> _Directions for this task_:
Count the lines in the records below that contain the string "computer", with case counting. Reply with the number only.

> _Material for this exercise_:
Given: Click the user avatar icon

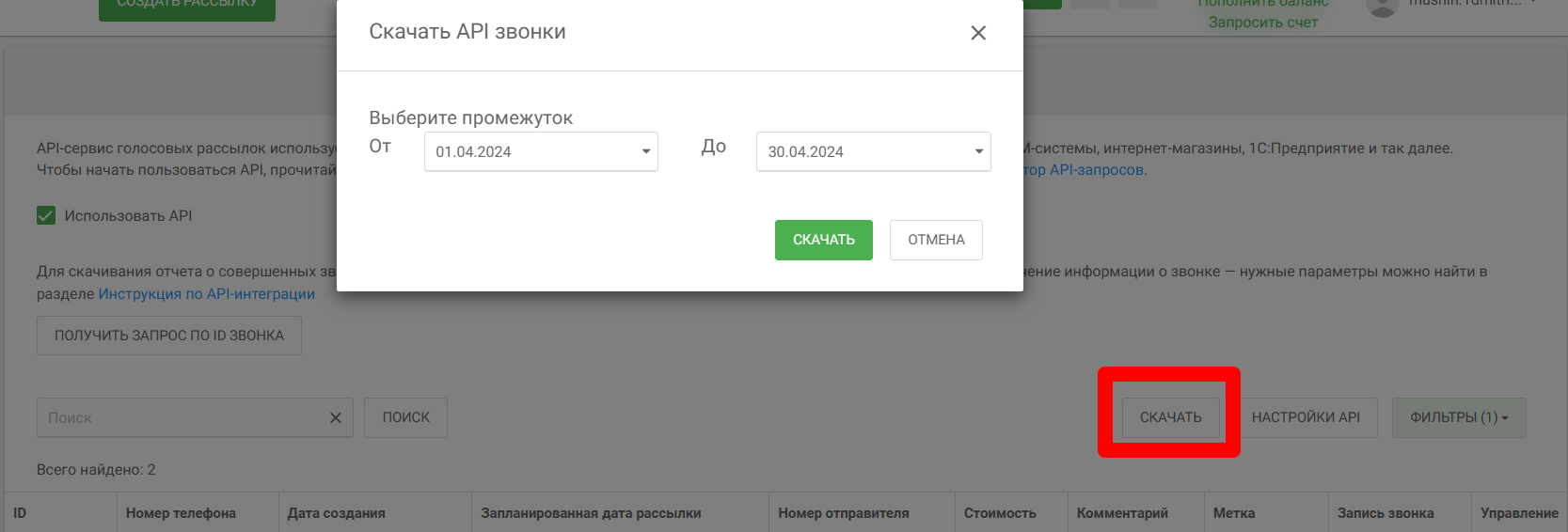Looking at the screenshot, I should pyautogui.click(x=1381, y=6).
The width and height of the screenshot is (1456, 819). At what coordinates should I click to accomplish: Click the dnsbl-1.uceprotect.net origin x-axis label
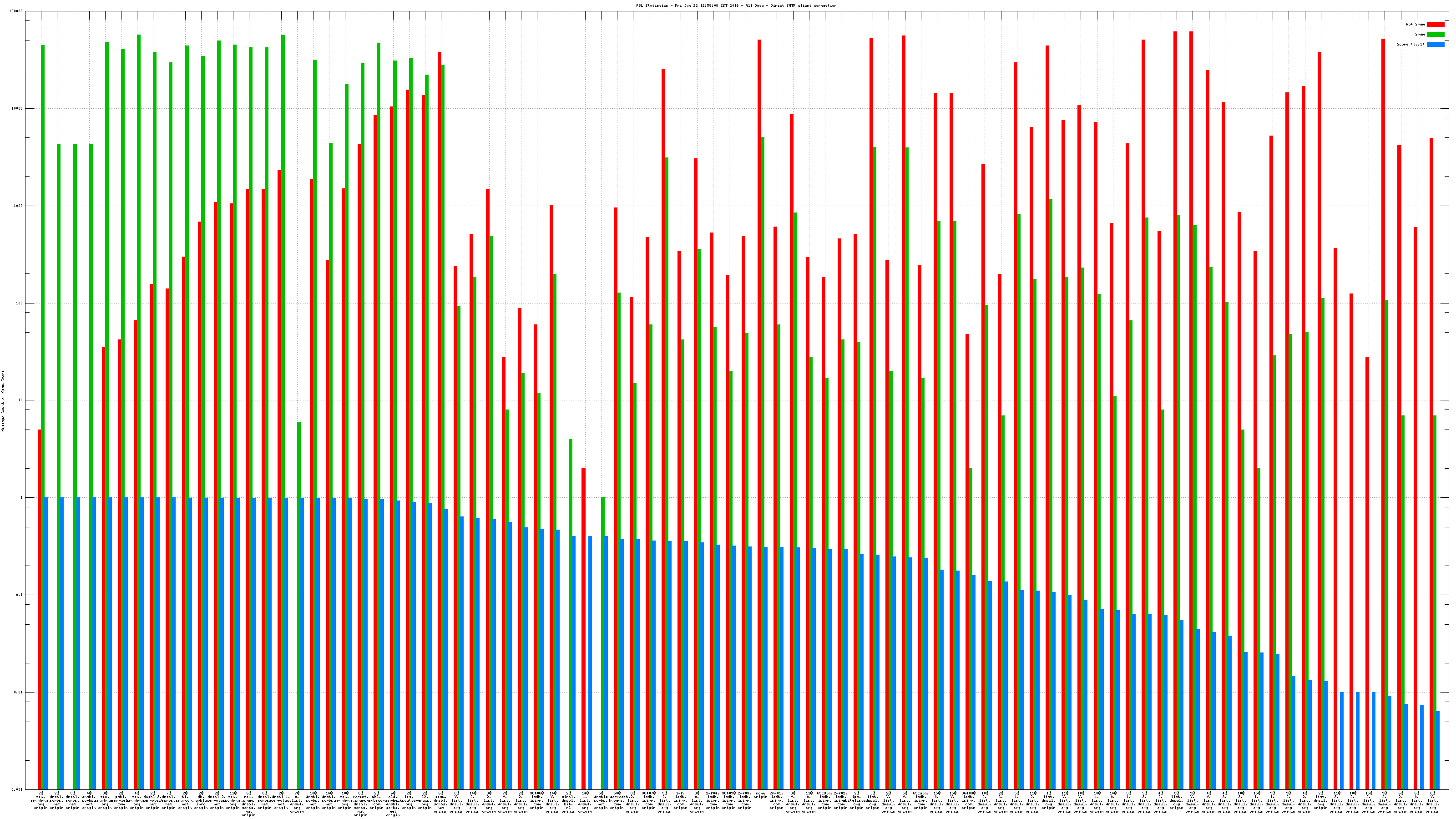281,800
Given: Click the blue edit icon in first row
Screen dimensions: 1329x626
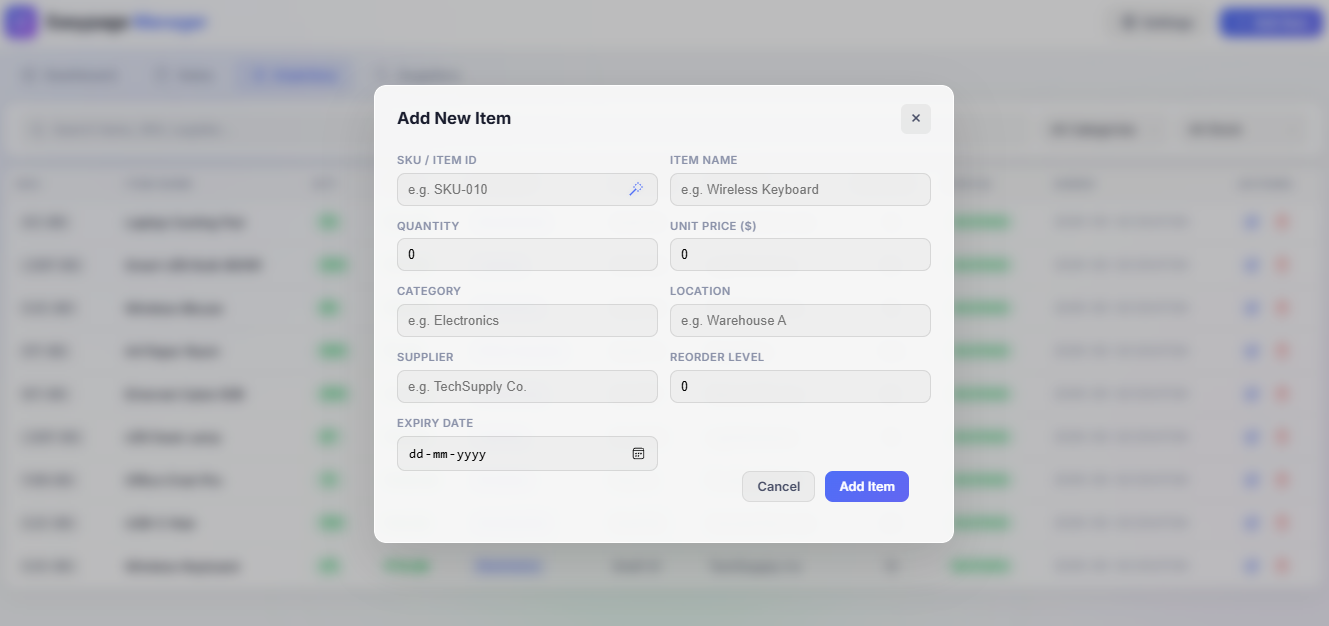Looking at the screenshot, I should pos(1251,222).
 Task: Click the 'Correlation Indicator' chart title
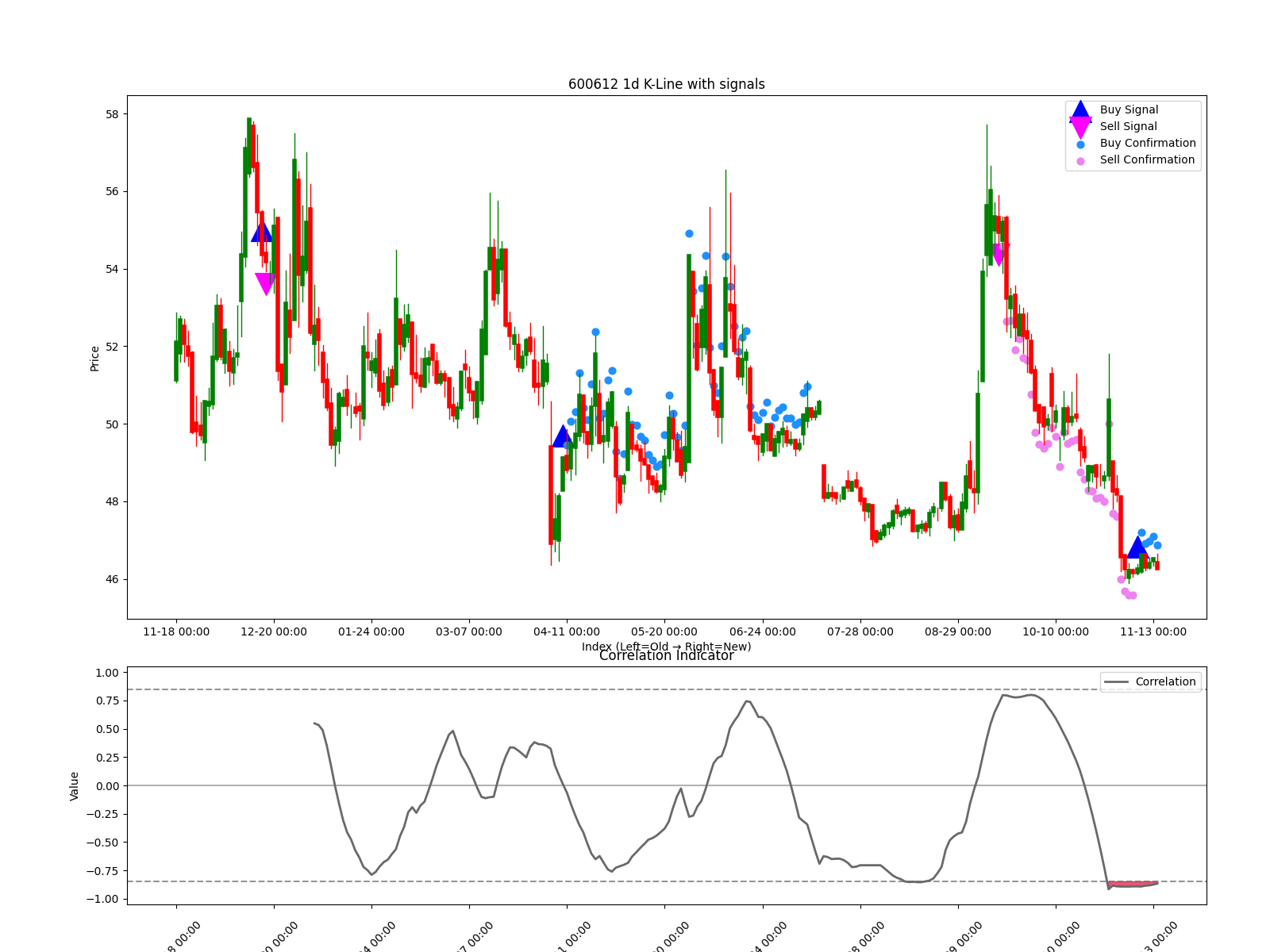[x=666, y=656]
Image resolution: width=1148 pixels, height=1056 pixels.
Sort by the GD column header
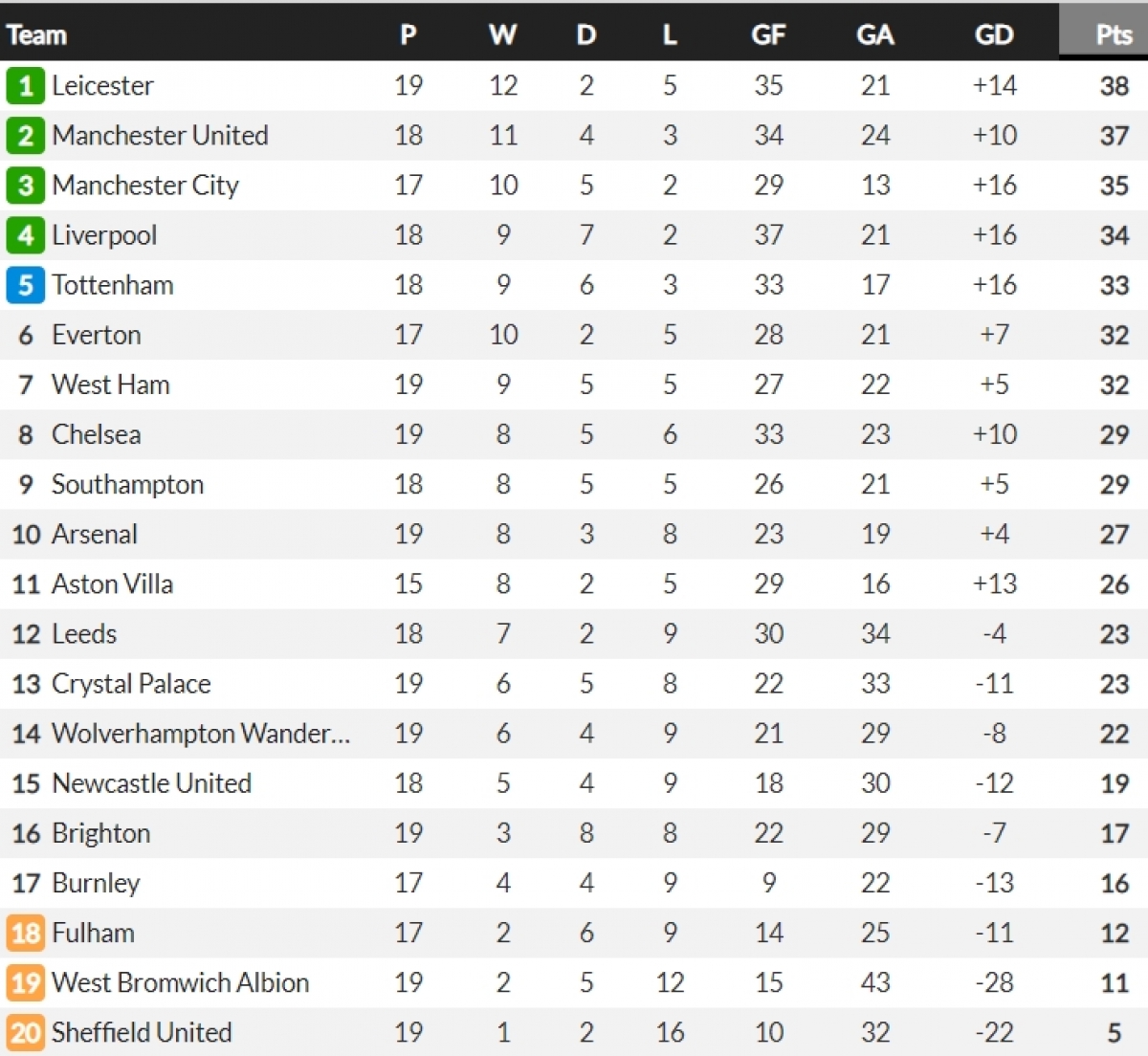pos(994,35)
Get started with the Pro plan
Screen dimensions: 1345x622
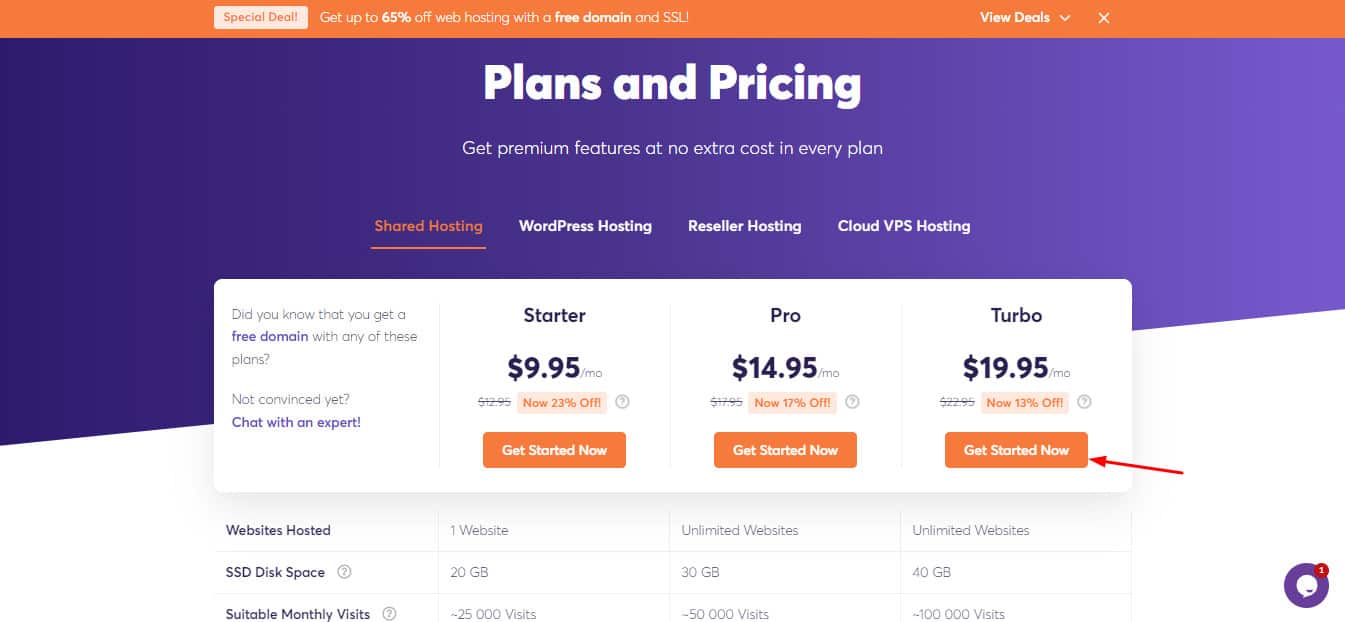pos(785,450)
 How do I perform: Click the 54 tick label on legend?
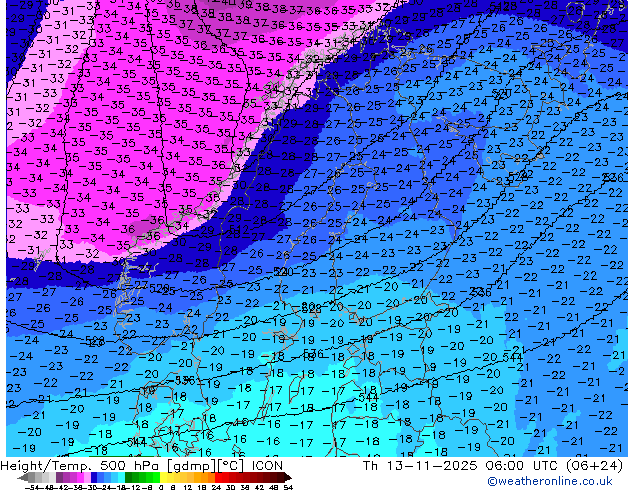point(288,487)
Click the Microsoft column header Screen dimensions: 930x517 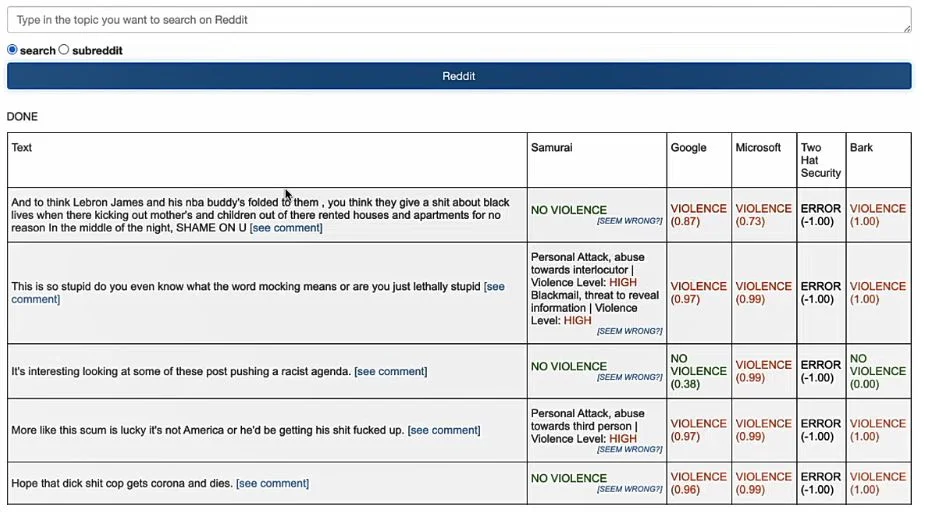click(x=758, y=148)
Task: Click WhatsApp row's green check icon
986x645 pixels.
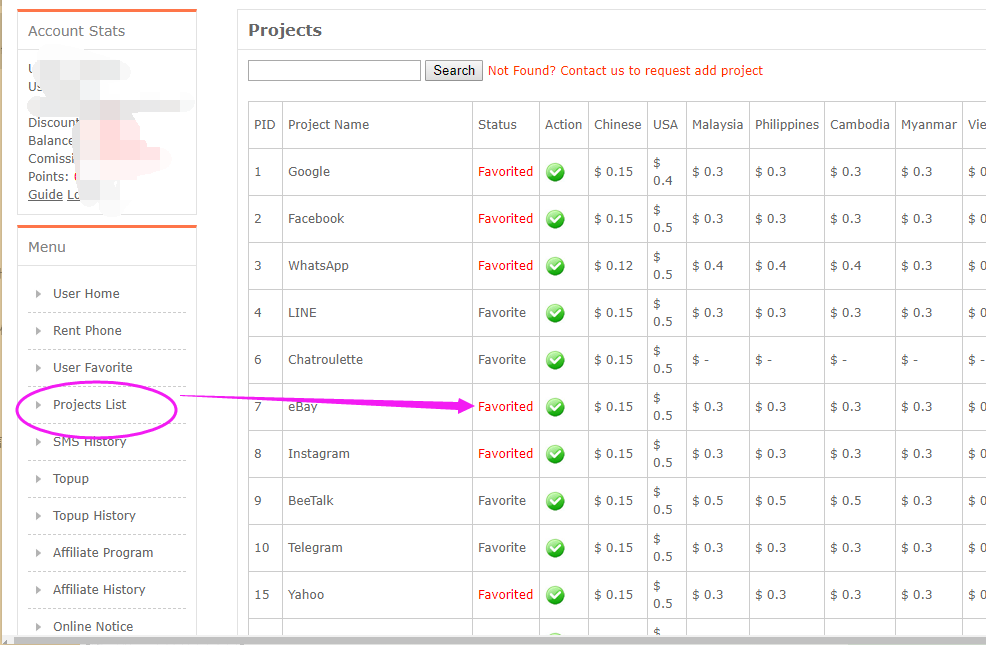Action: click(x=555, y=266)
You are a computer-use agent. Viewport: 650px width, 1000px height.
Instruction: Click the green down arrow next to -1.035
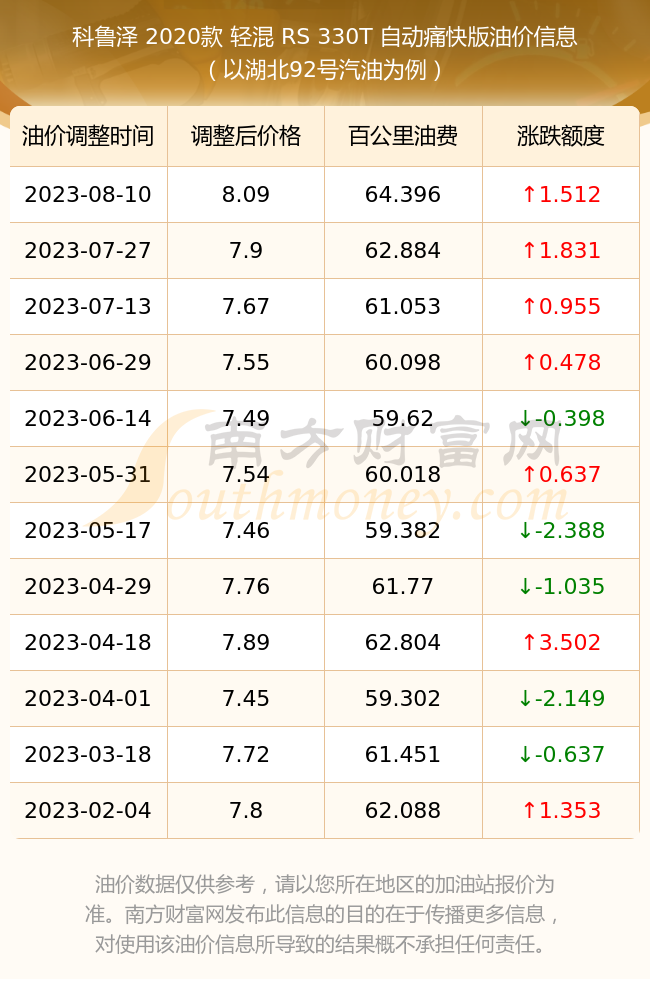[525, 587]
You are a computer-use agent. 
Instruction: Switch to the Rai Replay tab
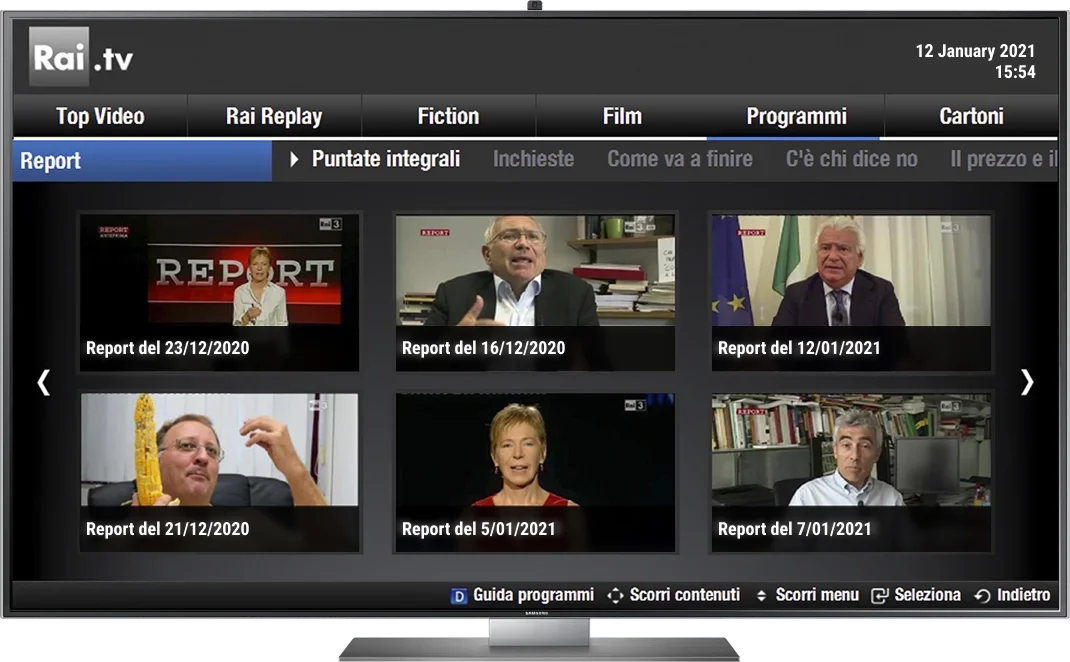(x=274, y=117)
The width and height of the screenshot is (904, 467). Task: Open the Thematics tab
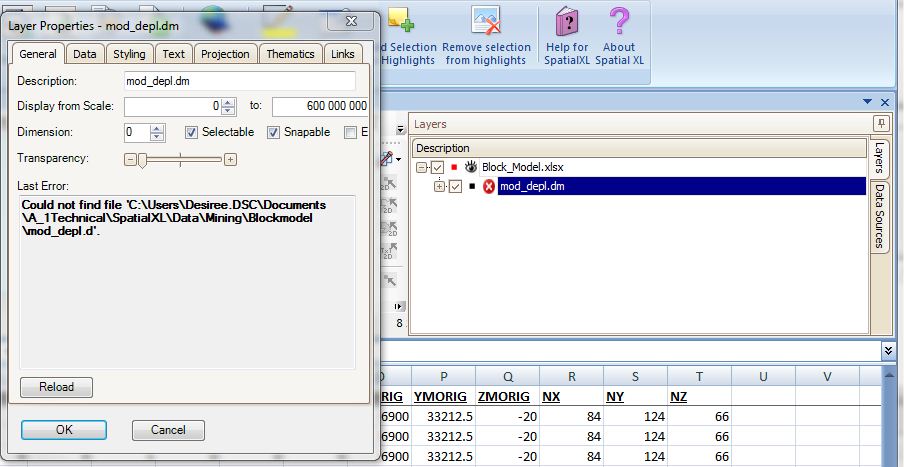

> _Correct result_:
2